According to Grant Freckelton, production designer at Animal Logic, a Sydney-based visual effects studio that worked on all three of the movies, the films are almost completely CGI. However, while previous official LEGO films fought against the characteristics of the physical toy itself and it was obvious that CGI was used, animators at Animal Logic respected these perceived limitations and embraced the rules of stop-motion animation.
Animal Logic animators working on The LEGO Movie, The LEGO Batman Movie, and The LEGO Ninjago Movie spent a lot of time studying fan created stop-motion films to discover what made them so charming. It turns out that they are so good because they are so simple. Since the early 1970s, kids have made home movies with their own LEGO sets, some very basic equipment, and stop-motion animation techniques that they discovered along the way. The documentary references many of these early brickfilms, as you will see below (just hit the play button to watch).

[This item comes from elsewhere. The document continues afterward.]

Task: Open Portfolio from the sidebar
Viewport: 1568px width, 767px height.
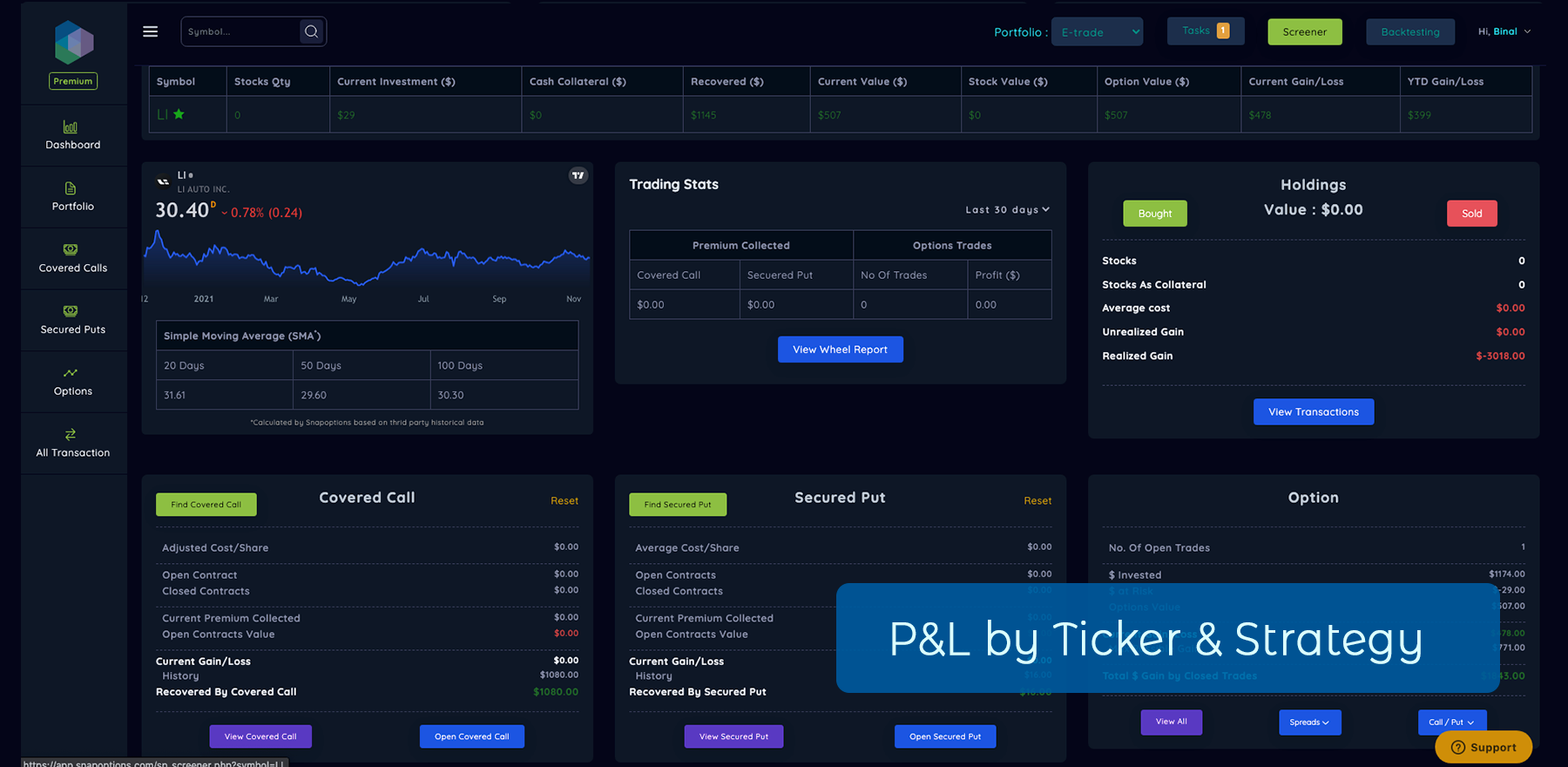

Because of the CGI animation that faithfully mimics stop-motion films, you can freeze-frame pretty much any part of The LEGO Movie, look at the scene and build it at home from real LEGO bricks. That’s very impressive! I really like this quote from the documentary: “We were always trying to echo and hark back to how a child might make a film. So we would alternate between thinking like responsible filmmakers working on a large-budget Warner Brothers animated film, and then we would suddenly approach a scene as if we were like a kid animating in their basement.”
It was also interesting to hear about the two young Danish cousins who shot a short film called Journey to the Moon for the 50th wedding anniversary of their grandparents. This film is still widely considered to be the first time anyone made a motion picture with LEGO bricks. As this was in 1973, they didn’t even have minifigs to work with! When the two boys sent their movie to the managing director of the LEGO Group, they were rewarded with a tour of the LEGO factory and sent home with large LEGO sets. There are a number of references to Journey to the Moon in The LEGO Movie, including the playful non-stop motion interludes (i.e. levitation via fishing line), which were part of Journey to the Moon long before they appeared in The LEGO Movie.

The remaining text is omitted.